The Sagittae (fig. 134) have elongated transparent bodies, rarely over an inch in length, having the hinder end of the body expanded into a striated caudal fin, similar fins often existing on the sides of the body as well. The head carries a series of setae placed in front of the mouth, and the oral aperture is furnished with unciform corneous bristles or "falces," which act as jaws. The alimentary canal is straight, and terminates in an anus placed at the base of the tail below.
"A single oval ganglion lies in the abdomen, and sends, forwards and backwards, two pairs of lateral cords. The lateral cords unite in front of and above the mouth into a hexagonal ganglion. This gives off two branches which dilate at their extremities into the spheroidal ganglia, on which the darkly pigmented imperfect eyes rest. The ovaries, saccular organs, lie on each side of the intestine and open on either side of the vent; receptacula seminis are present. Behind the anus, the cavity of the tapering caudal part of the body is partitioned into two compartments; on the lateral parietes of these, cellular masses are developed which become detached, and, floating freely in the compartment, develop into spermatozoa. These escape by spout-like lateral ducts, the dilated bases of which perform the part of vesiculae seminales. The embryos are not ciliated, and undergo no metamorphosis" (Huxley).
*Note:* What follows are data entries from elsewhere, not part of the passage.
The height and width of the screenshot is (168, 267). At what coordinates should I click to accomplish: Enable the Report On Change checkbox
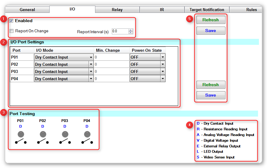[x=11, y=31]
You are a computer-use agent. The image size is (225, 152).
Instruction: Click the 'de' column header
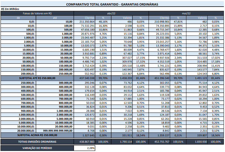pos(18,18)
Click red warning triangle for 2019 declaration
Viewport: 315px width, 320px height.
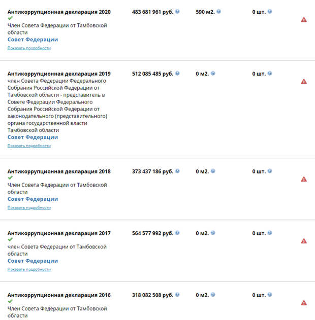pyautogui.click(x=304, y=82)
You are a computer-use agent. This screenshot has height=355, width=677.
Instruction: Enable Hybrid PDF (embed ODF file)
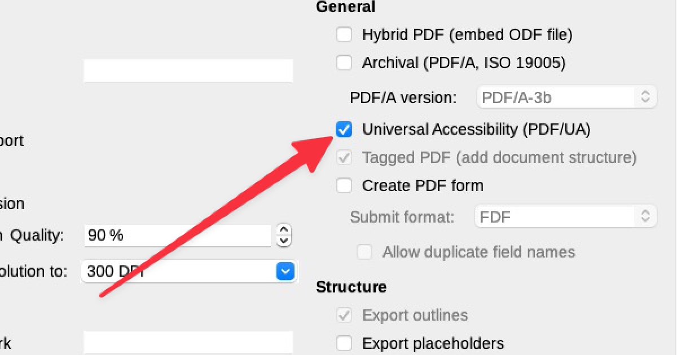coord(344,34)
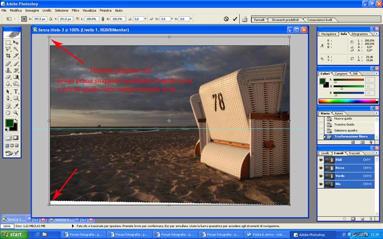Image resolution: width=383 pixels, height=239 pixels.
Task: Hide the Rosso channel eye icon
Action: tap(320, 168)
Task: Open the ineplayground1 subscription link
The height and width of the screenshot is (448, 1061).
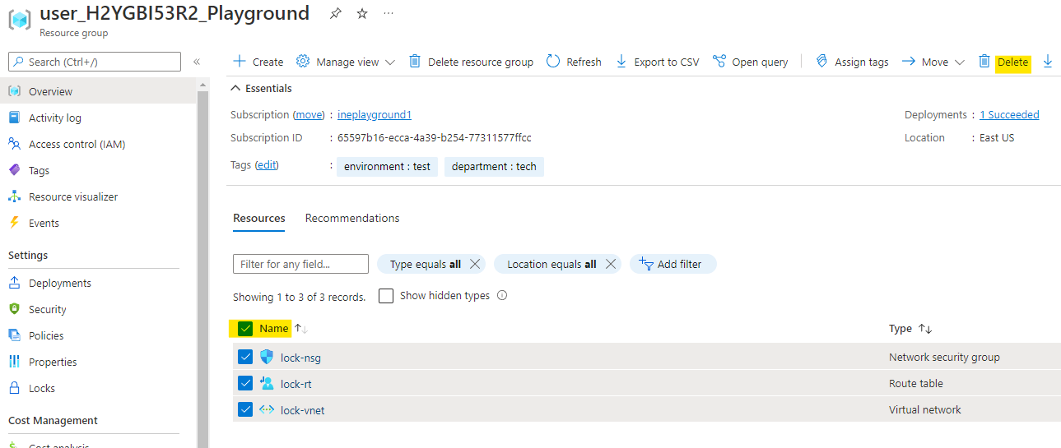Action: [x=375, y=115]
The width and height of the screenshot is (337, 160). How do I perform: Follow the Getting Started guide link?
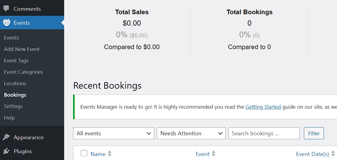263,107
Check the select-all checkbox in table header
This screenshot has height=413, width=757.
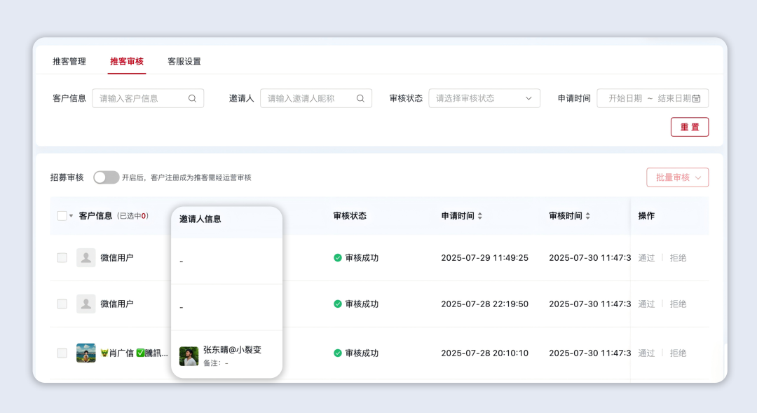pyautogui.click(x=62, y=216)
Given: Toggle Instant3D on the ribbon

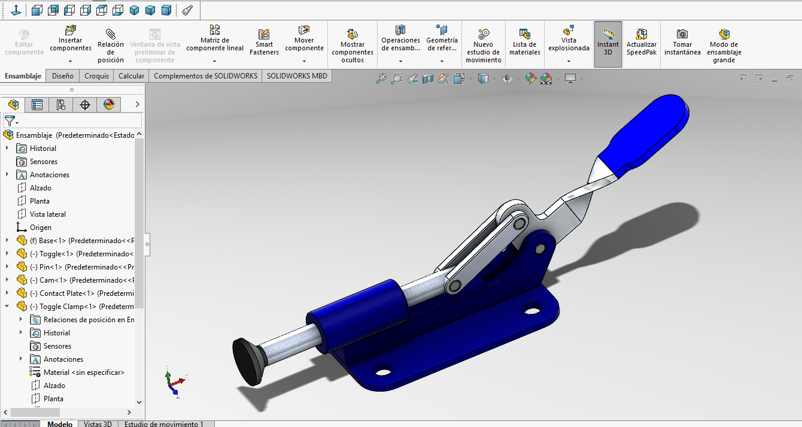Looking at the screenshot, I should tap(607, 40).
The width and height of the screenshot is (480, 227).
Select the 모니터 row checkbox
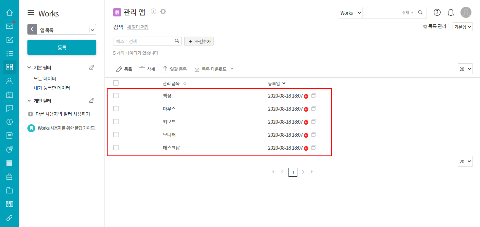coord(116,135)

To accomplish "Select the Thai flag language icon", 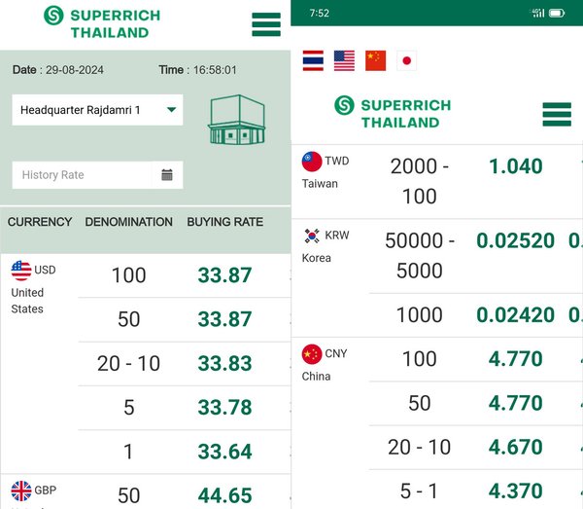I will (x=313, y=60).
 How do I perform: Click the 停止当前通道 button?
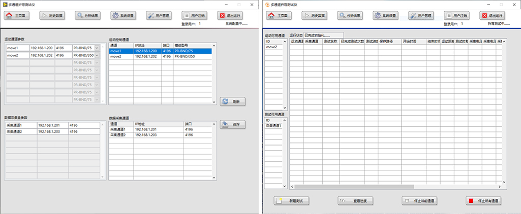tap(419, 201)
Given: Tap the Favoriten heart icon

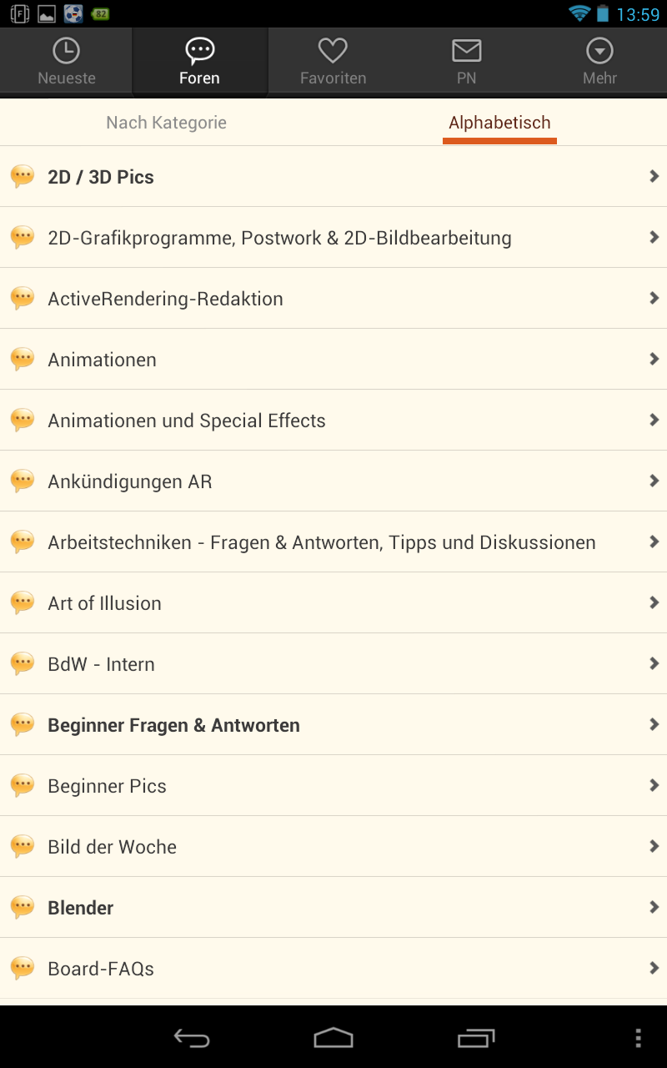Looking at the screenshot, I should tap(333, 51).
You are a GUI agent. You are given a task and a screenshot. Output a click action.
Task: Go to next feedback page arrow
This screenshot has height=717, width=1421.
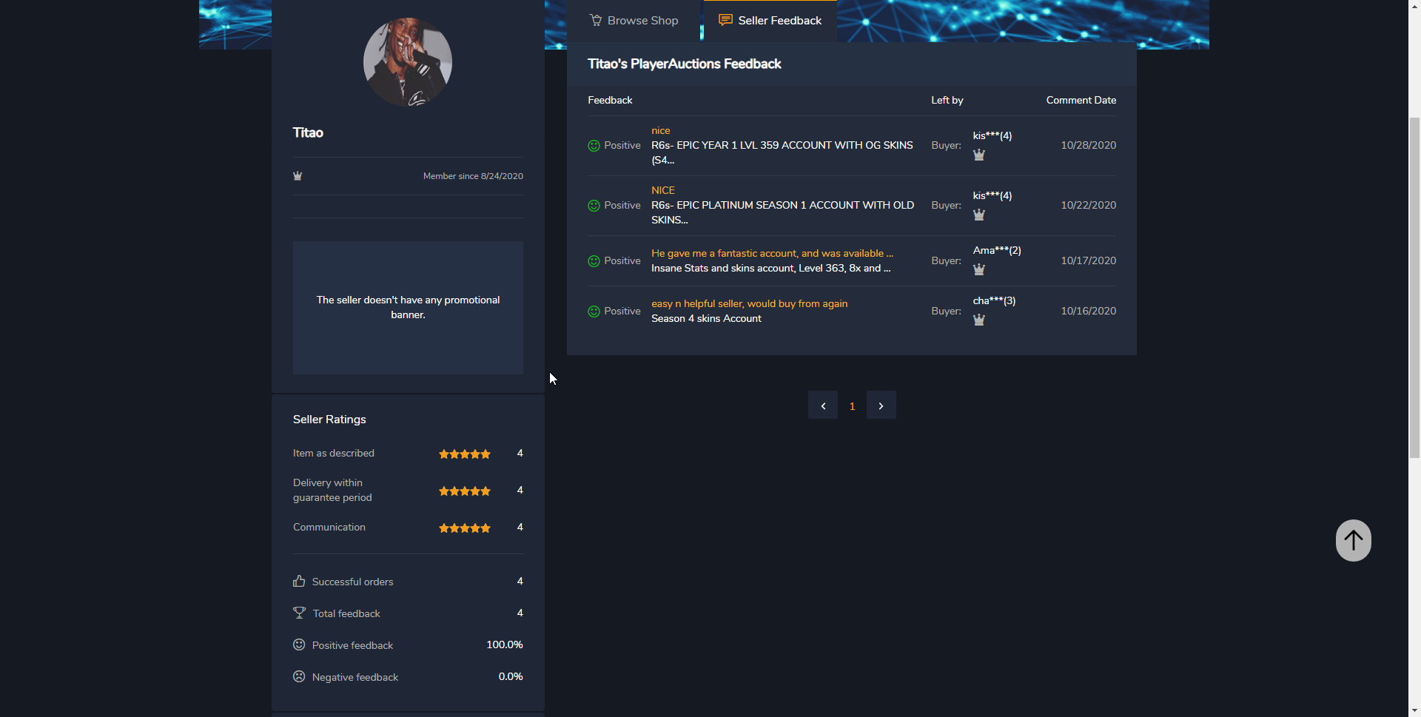click(x=881, y=405)
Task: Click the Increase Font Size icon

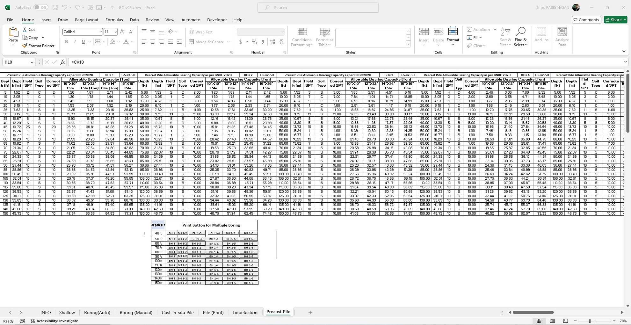Action: click(x=122, y=32)
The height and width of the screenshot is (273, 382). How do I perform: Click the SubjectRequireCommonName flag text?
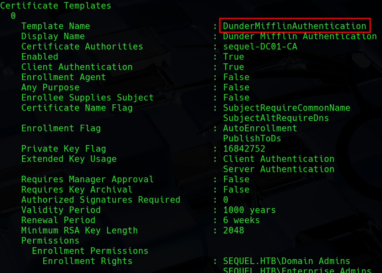point(286,107)
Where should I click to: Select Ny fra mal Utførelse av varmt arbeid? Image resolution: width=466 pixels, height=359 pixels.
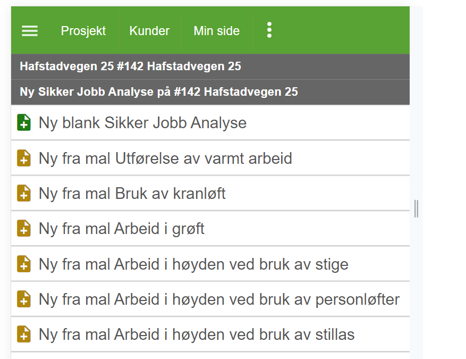point(165,158)
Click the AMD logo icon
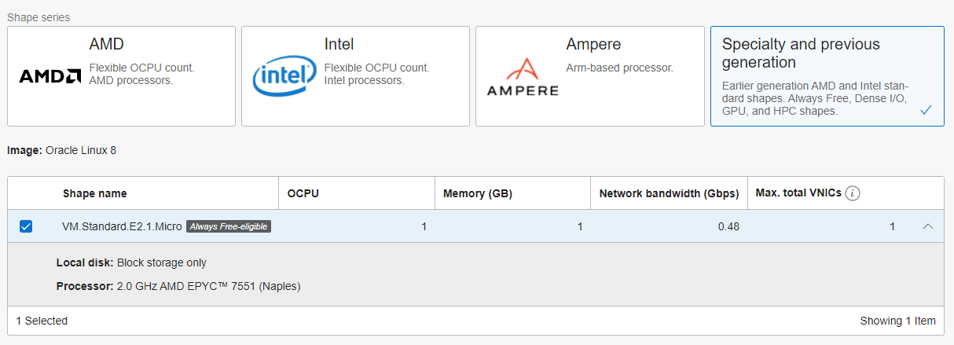 pos(50,76)
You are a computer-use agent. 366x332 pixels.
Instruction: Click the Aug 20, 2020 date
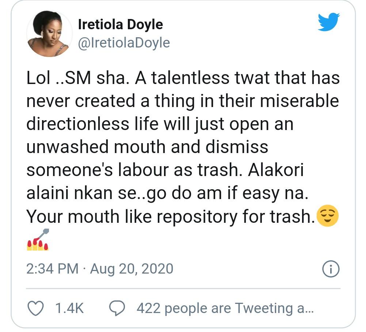tap(131, 269)
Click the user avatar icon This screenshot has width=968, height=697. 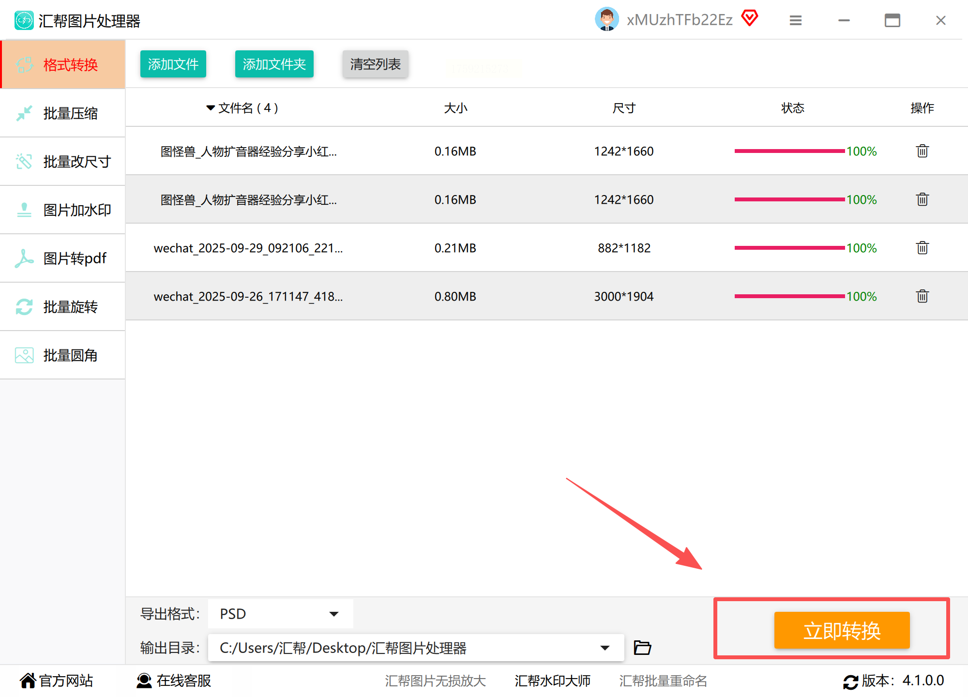pos(606,19)

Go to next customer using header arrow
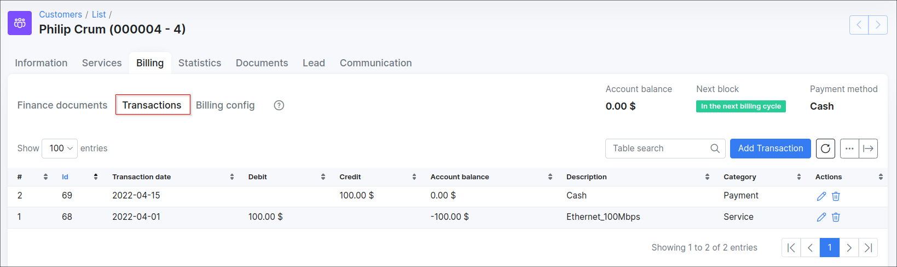point(878,25)
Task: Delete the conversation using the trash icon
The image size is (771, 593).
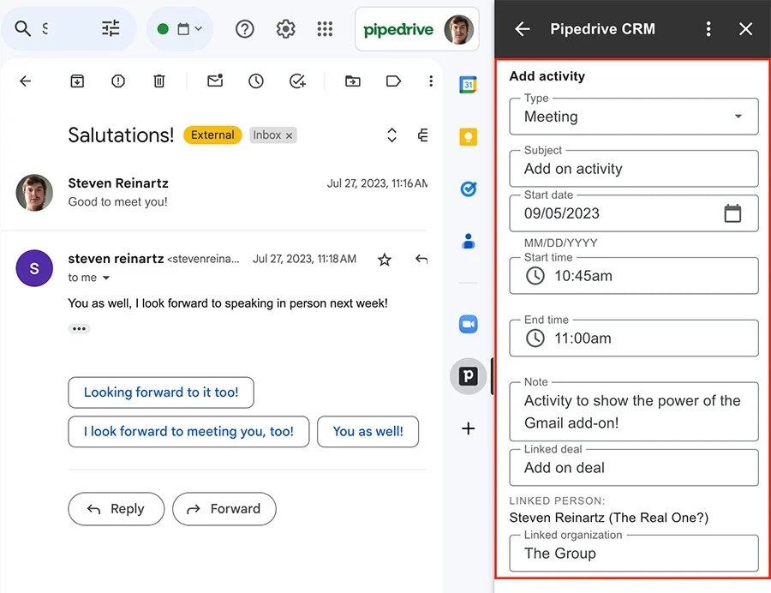Action: tap(159, 81)
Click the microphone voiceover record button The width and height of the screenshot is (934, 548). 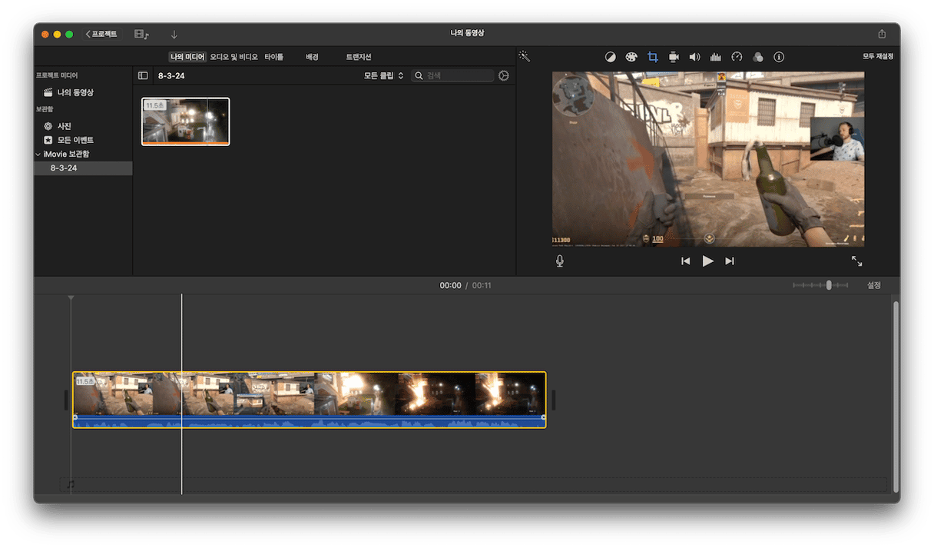(560, 261)
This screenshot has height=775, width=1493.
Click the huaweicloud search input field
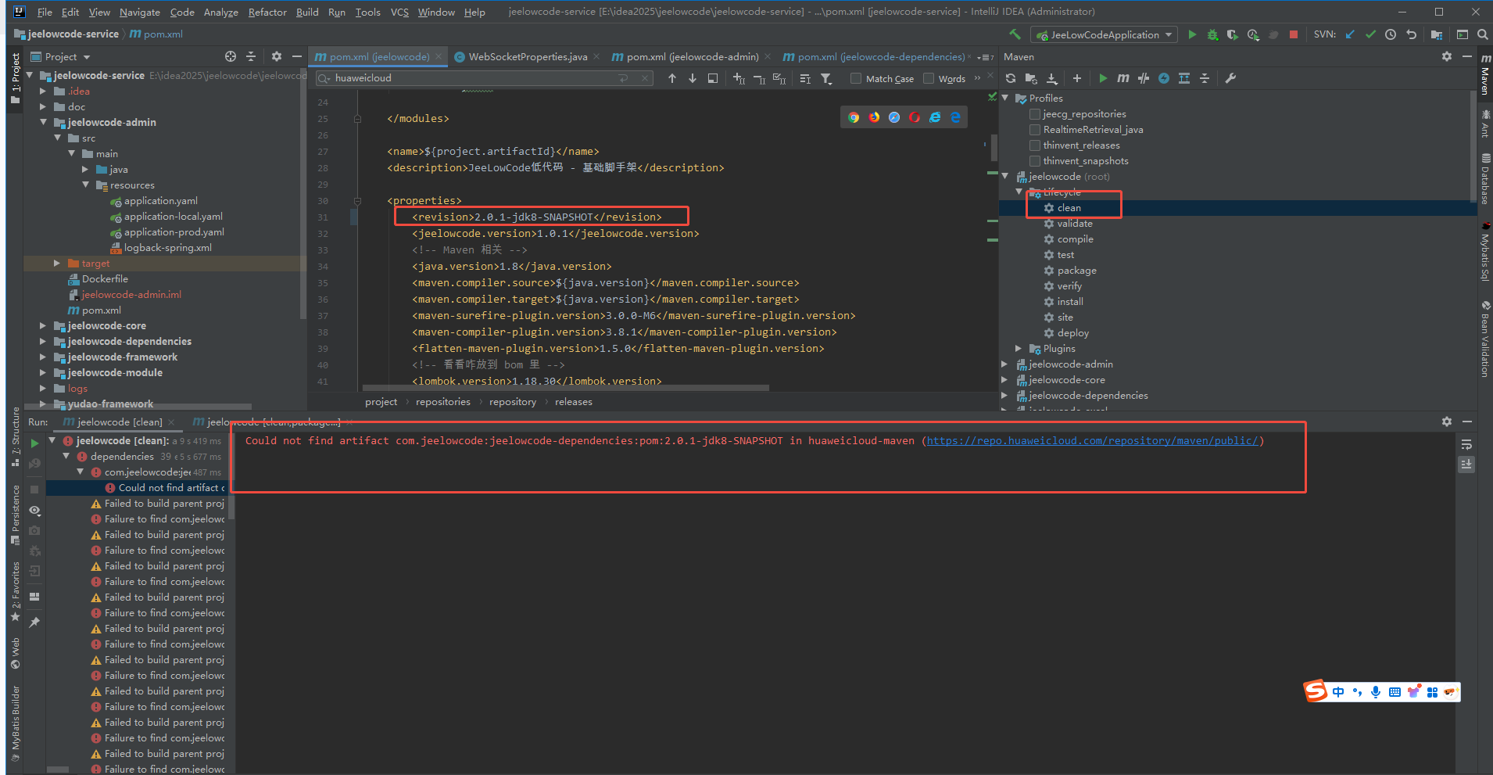469,78
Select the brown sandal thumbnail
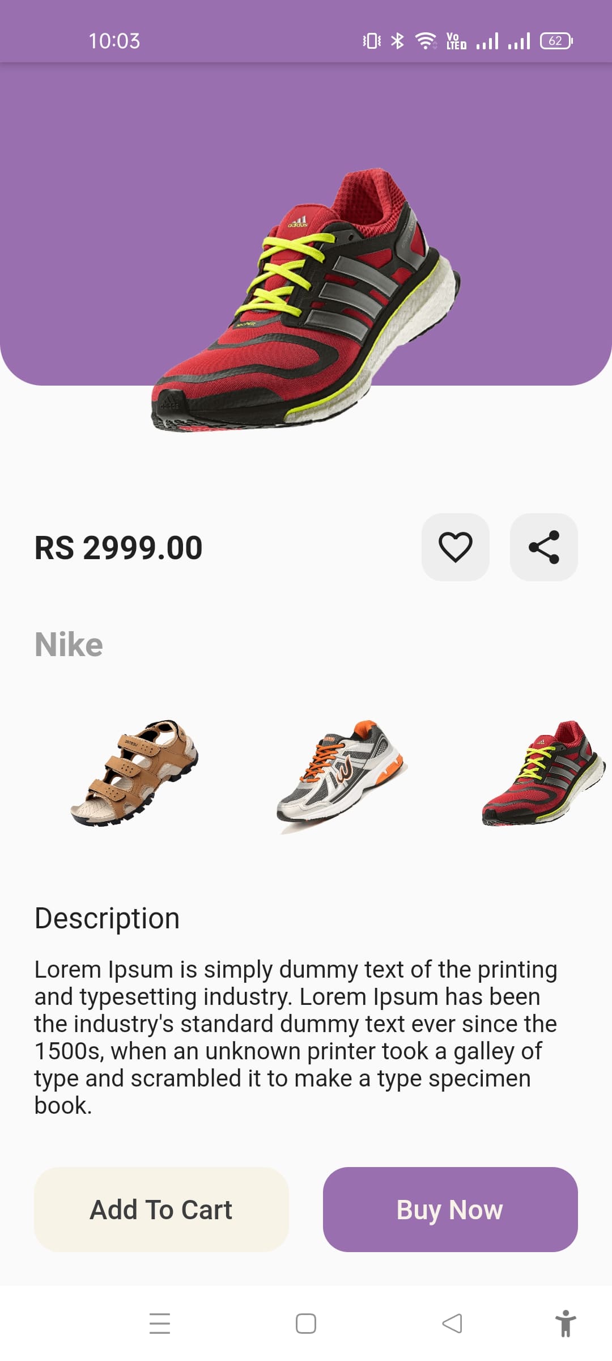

The species of Sagitta are found, living in the open sea, in the Mediterranean, and in the Atlantic and Pacific Oceans.
Fig. 134. - Morphology of Chaetognatha. A, Sagitta tricuspidata, of the natural size: o One of the ovaries; sp Orifice of one of male organs of reproduction. B, Head of the same, viewed from beneath and greatly enlarged, showing the horny, setiform jaws. (After Saville Kent.)